Copy all of the following entries line for line, without changing anything.
··· Material to process
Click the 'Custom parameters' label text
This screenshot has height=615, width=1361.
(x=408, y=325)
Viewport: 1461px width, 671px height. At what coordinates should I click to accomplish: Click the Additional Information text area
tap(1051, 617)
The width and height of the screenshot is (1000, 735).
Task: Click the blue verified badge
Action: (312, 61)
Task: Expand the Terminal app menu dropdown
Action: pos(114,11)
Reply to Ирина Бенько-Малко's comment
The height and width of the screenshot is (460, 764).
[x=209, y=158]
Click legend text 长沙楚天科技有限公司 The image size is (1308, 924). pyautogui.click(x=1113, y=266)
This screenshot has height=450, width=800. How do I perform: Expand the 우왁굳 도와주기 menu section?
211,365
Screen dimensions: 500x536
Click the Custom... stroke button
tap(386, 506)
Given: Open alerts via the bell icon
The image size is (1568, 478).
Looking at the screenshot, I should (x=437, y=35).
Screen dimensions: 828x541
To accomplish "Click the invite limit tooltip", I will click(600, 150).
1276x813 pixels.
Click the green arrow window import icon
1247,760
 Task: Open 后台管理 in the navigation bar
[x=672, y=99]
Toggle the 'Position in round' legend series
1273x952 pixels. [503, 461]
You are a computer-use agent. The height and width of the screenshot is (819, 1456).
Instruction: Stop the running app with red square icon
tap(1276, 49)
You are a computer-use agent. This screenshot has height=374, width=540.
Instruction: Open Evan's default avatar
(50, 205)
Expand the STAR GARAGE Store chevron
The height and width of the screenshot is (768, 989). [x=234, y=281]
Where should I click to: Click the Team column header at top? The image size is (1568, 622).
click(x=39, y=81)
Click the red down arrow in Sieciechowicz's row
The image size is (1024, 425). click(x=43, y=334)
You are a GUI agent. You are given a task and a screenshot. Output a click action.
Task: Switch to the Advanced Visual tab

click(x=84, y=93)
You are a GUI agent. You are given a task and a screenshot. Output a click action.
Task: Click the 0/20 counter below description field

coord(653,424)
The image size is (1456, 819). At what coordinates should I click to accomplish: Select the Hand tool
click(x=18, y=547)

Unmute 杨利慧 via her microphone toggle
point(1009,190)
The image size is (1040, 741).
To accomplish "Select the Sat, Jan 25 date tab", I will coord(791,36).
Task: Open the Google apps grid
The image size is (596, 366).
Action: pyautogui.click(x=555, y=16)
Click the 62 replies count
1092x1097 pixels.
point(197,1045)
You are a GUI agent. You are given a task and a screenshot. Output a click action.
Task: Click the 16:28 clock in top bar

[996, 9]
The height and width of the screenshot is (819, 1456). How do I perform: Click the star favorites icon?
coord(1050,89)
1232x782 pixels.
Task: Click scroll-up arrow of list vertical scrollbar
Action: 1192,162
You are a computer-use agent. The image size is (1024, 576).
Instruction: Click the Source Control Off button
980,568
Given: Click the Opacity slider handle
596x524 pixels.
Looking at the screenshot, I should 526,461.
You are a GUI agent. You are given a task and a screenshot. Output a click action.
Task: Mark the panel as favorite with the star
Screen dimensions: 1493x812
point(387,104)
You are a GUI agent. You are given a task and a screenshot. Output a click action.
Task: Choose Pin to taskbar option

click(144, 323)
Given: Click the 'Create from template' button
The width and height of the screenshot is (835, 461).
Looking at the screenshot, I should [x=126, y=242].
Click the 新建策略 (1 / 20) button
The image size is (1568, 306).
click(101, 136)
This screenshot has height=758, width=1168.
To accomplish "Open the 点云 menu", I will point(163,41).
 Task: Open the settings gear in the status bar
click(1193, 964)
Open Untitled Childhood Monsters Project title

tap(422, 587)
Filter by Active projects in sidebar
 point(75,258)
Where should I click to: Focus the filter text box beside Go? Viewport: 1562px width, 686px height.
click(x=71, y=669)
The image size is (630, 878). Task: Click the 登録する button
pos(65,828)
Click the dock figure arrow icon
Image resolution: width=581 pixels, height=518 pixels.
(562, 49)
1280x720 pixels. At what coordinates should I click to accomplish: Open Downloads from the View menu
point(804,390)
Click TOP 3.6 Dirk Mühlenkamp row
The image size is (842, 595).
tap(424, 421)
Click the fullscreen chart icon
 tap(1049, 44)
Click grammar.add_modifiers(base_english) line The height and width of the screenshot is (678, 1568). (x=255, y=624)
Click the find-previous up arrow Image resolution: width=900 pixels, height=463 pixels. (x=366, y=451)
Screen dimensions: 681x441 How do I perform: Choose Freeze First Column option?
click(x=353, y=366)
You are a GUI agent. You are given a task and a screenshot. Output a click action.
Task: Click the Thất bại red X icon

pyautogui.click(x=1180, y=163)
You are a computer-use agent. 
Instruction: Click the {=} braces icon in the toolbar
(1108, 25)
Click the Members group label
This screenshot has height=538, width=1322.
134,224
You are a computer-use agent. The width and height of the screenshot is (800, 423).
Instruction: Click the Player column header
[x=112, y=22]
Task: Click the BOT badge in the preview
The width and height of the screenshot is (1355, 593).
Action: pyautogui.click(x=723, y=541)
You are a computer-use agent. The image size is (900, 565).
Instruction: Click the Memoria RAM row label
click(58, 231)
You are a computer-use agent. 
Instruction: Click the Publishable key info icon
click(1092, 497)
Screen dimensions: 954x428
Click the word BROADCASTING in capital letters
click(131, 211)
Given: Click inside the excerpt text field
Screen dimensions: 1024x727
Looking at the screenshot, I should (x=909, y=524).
······
_Result below_.
Click the 'Custom parameters' label text
This screenshot has height=615, width=1361.
(x=408, y=325)
Viewport: 1461px width, 671px height. At what coordinates should I click to accomplish: Click the Additional Information text area
tap(1051, 617)
The width and height of the screenshot is (1000, 735).
Task: Click the blue verified badge
Action: (312, 61)
Task: Expand the Terminal app menu dropdown
Action: pos(114,11)
Reply to Ирина Бенько-Малко's comment
The height and width of the screenshot is (460, 764).
[x=209, y=158]
Click legend text 长沙楚天科技有限公司 The image size is (1308, 924). pyautogui.click(x=1113, y=266)
This screenshot has height=450, width=800. How do I perform: Expand the 우왁굳 도와주기 menu section?
211,365
Screen dimensions: 500x536
Click the Custom... stroke button
tap(386, 506)
Given: Open alerts via the bell icon
The image size is (1568, 478).
Looking at the screenshot, I should (x=437, y=35).
Screen dimensions: 828x541
To accomplish "Click the invite limit tooltip", I will click(600, 150).
1276x813 pixels.
Click the green arrow window import icon
1247,760
 Task: Open 后台管理 in the navigation bar
[x=672, y=99]
Toggle the 'Position in round' legend series
1273x952 pixels. [503, 461]
You are a computer-use agent. The height and width of the screenshot is (819, 1456).
Instruction: Stop the running app with red square icon
tap(1276, 49)
You are a computer-use agent. This screenshot has height=374, width=540.
Instruction: Open Evan's default avatar
(50, 205)
Expand the STAR GARAGE Store chevron
The height and width of the screenshot is (768, 989). [x=234, y=281]
Where should I click to: Click the Team column header at top? The image size is (1568, 622).
click(x=39, y=81)
Click the red down arrow in Sieciechowicz's row
The image size is (1024, 425). click(x=43, y=334)
You are a GUI agent. You are given a task and a screenshot. Output a click action.
Task: Switch to the Advanced Visual tab

click(x=84, y=93)
You are a GUI agent. You are given a task and a screenshot. Output a click action.
Task: Click the 0/20 counter below description field

coord(653,424)
The image size is (1456, 819). At what coordinates should I click to accomplish: Select the Hand tool
click(x=18, y=547)

Unmute 杨利慧 via her microphone toggle
point(1009,190)
The image size is (1040, 741).
To accomplish "Select the Sat, Jan 25 date tab", I will coord(791,36).
Task: Open the Google apps grid
The image size is (596, 366).
Action: pyautogui.click(x=555, y=16)
Click the 62 replies count
1092x1097 pixels.
point(197,1045)
You are a GUI agent. You are given a task and a screenshot. Output a click action.
Task: Click the 16:28 clock in top bar

[996, 9]
The height and width of the screenshot is (819, 1456). How do I perform: Click the star favorites icon?
coord(1050,89)
1232x782 pixels.
Task: Click scroll-up arrow of list vertical scrollbar
Action: 1192,162
You are a computer-use agent. The image size is (1024, 576).
Instruction: Click the Source Control Off button
980,568
Given: Click the Opacity slider handle
596x524 pixels.
Looking at the screenshot, I should 526,461.
You are a GUI agent. You are given a task and a screenshot. Output a click action.
Task: Mark the panel as favorite with the star
Screen dimensions: 1493x812
point(387,104)
You are a GUI agent. You are given a task and a screenshot. Output a click action.
Task: Choose Pin to taskbar option

click(144, 323)
Given: Click the 'Create from template' button
The width and height of the screenshot is (835, 461).
Looking at the screenshot, I should [x=126, y=242].
Click the 新建策略 (1 / 20) button
The image size is (1568, 306).
click(101, 136)
This screenshot has height=758, width=1168.
To accomplish "Open the 点云 menu", I will point(163,41).
 Task: Open the settings gear in the status bar
click(1193, 964)
Open Untitled Childhood Monsters Project title

tap(422, 587)
Filter by Active projects in sidebar
 point(75,258)
Where should I click to: Focus the filter text box beside Go? Viewport: 1562px width, 686px height.
click(x=71, y=669)
The image size is (630, 878). Task: Click the 登録する button
pos(65,828)
Click the dock figure arrow icon
Image resolution: width=581 pixels, height=518 pixels.
(562, 49)
1280x720 pixels. At what coordinates should I click to accomplish: Open Downloads from the View menu
point(804,390)
Click TOP 3.6 Dirk Mühlenkamp row
The image size is (842, 595).
tap(424, 421)
Click the fullscreen chart icon
 tap(1049, 44)
Click grammar.add_modifiers(base_english) line The height and width of the screenshot is (678, 1568). (x=255, y=624)
Click the find-previous up arrow Image resolution: width=900 pixels, height=463 pixels. (x=366, y=451)
Screen dimensions: 681x441 How do I perform: Choose Freeze First Column option?
click(x=353, y=366)
You are a GUI agent. You are given a task and a screenshot. Output a click action.
Task: Click the Thất bại red X icon

pyautogui.click(x=1180, y=163)
You are a computer-use agent. 
Instruction: Click the {=} braces icon in the toolbar
(1108, 25)
Click the Members group label
This screenshot has height=538, width=1322.
134,224
You are a computer-use agent. The width and height of the screenshot is (800, 423).
Instruction: Click the Player column header
[x=112, y=22]
Task: Click the BOT badge in the preview
The width and height of the screenshot is (1355, 593).
Action: pyautogui.click(x=723, y=541)
You are a computer-use agent. The image size is (900, 565).
Instruction: Click the Memoria RAM row label
click(58, 231)
You are a computer-use agent. 
Instruction: Click the Publishable key info icon
click(1092, 497)
Screen dimensions: 954x428
Click the word BROADCASTING in capital letters
click(131, 211)
Given: Click inside the excerpt text field
Screen dimensions: 1024x727
Looking at the screenshot, I should (x=909, y=524).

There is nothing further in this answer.